** PROVIDED ENTRIES follows **

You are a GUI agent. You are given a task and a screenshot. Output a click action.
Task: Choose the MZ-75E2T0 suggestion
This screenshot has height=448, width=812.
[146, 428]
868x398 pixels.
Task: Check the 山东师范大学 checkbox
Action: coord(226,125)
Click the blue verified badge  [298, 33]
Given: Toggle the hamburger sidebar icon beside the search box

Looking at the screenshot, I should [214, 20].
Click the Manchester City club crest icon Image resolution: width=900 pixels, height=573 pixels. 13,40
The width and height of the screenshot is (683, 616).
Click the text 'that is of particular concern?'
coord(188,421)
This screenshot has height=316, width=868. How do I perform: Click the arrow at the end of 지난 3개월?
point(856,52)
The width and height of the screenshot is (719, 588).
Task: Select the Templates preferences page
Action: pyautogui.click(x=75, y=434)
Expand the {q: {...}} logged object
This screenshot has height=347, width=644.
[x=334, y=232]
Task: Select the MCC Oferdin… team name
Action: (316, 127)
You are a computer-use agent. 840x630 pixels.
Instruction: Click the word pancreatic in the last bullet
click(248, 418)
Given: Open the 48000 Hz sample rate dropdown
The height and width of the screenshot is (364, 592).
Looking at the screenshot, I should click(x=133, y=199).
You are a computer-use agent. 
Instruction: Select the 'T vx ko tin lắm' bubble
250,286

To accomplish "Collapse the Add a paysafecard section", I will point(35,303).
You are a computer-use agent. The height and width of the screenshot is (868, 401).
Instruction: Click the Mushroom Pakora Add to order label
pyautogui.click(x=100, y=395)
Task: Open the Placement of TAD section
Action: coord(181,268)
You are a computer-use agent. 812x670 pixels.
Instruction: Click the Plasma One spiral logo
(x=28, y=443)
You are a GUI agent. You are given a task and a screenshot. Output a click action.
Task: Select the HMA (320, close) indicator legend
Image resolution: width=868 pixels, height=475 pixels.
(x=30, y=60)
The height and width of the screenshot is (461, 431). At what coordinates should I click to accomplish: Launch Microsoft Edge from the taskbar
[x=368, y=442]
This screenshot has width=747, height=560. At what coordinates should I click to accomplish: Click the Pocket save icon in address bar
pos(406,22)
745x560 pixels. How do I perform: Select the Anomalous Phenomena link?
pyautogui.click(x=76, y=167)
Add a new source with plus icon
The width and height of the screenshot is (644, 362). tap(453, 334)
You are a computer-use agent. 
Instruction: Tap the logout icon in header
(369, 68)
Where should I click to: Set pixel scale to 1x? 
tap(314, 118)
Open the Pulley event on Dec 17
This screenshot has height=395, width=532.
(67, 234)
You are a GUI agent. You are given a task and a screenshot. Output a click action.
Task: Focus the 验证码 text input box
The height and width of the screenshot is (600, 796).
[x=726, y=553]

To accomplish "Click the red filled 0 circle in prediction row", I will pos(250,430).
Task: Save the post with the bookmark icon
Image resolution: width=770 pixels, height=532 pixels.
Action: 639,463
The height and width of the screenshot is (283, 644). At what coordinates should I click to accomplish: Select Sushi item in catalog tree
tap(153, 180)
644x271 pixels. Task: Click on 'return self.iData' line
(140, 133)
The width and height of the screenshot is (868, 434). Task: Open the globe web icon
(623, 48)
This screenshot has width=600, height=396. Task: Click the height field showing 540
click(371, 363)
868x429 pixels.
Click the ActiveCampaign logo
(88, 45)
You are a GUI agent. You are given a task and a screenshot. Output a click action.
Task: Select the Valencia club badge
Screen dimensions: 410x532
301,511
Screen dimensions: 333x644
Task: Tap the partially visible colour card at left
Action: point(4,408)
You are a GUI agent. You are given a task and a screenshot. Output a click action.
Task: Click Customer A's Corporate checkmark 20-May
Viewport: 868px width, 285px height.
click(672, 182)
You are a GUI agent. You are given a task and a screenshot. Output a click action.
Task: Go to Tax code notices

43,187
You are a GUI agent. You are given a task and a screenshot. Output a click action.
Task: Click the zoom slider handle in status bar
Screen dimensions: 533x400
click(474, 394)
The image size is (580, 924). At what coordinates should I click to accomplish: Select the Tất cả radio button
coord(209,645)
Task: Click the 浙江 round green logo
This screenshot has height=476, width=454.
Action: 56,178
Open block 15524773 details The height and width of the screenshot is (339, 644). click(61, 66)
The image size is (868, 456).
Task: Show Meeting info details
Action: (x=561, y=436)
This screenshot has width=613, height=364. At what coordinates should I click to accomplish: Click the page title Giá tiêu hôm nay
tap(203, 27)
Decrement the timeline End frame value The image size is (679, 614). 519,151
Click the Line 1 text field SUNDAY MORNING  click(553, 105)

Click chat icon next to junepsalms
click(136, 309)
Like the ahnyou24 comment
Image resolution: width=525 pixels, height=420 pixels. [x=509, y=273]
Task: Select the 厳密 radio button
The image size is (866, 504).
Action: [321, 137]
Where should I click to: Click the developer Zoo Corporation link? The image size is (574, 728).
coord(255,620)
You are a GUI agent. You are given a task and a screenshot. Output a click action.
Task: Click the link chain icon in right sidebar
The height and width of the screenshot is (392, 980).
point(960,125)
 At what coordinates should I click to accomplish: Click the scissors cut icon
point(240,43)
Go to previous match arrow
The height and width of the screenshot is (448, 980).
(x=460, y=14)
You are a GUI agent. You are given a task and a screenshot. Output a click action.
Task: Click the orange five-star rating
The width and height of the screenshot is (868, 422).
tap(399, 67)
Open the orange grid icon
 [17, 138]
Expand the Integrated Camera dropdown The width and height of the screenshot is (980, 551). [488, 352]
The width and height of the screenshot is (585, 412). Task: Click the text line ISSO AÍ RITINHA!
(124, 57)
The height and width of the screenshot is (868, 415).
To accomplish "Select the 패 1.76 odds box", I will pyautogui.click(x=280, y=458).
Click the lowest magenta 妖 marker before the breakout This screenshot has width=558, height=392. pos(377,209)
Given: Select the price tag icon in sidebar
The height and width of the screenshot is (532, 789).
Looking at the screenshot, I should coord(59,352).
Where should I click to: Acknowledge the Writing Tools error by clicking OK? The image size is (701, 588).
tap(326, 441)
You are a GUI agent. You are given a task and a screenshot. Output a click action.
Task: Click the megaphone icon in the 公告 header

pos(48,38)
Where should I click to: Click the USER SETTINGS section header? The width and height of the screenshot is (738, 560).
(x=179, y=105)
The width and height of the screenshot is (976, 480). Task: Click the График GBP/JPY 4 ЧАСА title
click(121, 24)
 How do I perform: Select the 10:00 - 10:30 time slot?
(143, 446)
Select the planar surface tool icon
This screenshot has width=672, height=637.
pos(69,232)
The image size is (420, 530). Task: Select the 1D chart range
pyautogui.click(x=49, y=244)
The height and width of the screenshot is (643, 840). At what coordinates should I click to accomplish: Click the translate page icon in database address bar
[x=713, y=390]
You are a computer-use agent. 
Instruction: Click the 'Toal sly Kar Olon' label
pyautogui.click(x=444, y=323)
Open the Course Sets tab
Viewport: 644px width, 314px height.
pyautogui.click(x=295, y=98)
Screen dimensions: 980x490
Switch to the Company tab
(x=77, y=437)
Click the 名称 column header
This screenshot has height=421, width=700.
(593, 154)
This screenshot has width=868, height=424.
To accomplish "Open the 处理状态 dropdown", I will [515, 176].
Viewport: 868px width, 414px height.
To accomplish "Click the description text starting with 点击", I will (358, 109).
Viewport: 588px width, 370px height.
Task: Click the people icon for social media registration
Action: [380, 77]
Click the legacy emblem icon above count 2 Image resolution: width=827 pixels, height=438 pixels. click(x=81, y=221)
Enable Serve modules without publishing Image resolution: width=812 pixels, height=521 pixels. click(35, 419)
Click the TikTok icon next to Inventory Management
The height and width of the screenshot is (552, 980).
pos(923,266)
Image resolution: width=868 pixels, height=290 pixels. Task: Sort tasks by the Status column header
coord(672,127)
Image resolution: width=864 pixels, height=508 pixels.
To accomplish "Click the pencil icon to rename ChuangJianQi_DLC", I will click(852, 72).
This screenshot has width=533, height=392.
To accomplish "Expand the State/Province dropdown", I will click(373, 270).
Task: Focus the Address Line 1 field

** End of PROVIDED ENTRIES **

#### [WORK TASK]
All lines in the listing above from the line containing "The height and width of the screenshot is (868, 415)." to the line containing "Viewport: 868px width, 414px height.", inclusive, should be retyped exactly; no other lines should appear.

#### [SOLUTION]
The height and width of the screenshot is (868, 415).
To accomplish "Select the 패 1.76 odds box", I will pyautogui.click(x=280, y=458).
Click the lowest magenta 妖 marker before the breakout This screenshot has width=558, height=392. pos(377,209)
Given: Select the price tag icon in sidebar
The height and width of the screenshot is (532, 789).
Looking at the screenshot, I should coord(59,352).
Where should I click to: Acknowledge the Writing Tools error by clicking OK? The image size is (701, 588).
tap(326, 441)
You are a GUI agent. You are given a task and a screenshot. Output a click action.
Task: Click the megaphone icon in the 公告 header

pos(48,38)
Where should I click to: Click the USER SETTINGS section header? The width and height of the screenshot is (738, 560).
(x=179, y=105)
The width and height of the screenshot is (976, 480). Task: Click the График GBP/JPY 4 ЧАСА title
click(121, 24)
 How do I perform: Select the 10:00 - 10:30 time slot?
(143, 446)
Select the planar surface tool icon
This screenshot has width=672, height=637.
pos(69,232)
The image size is (420, 530). Task: Select the 1D chart range
pyautogui.click(x=49, y=244)
The height and width of the screenshot is (643, 840). At what coordinates should I click to accomplish: Click the translate page icon in database address bar
[x=713, y=390]
You are a computer-use agent. 
Instruction: Click the 'Toal sly Kar Olon' label
pyautogui.click(x=444, y=323)
Open the Course Sets tab
Viewport: 644px width, 314px height.
pyautogui.click(x=295, y=98)
Screen dimensions: 980x490
Switch to the Company tab
(x=77, y=437)
Click the 名称 column header
This screenshot has height=421, width=700.
(593, 154)
This screenshot has width=868, height=424.
To accomplish "Open the 处理状态 dropdown", I will [515, 176].
Viewport: 868px width, 414px height.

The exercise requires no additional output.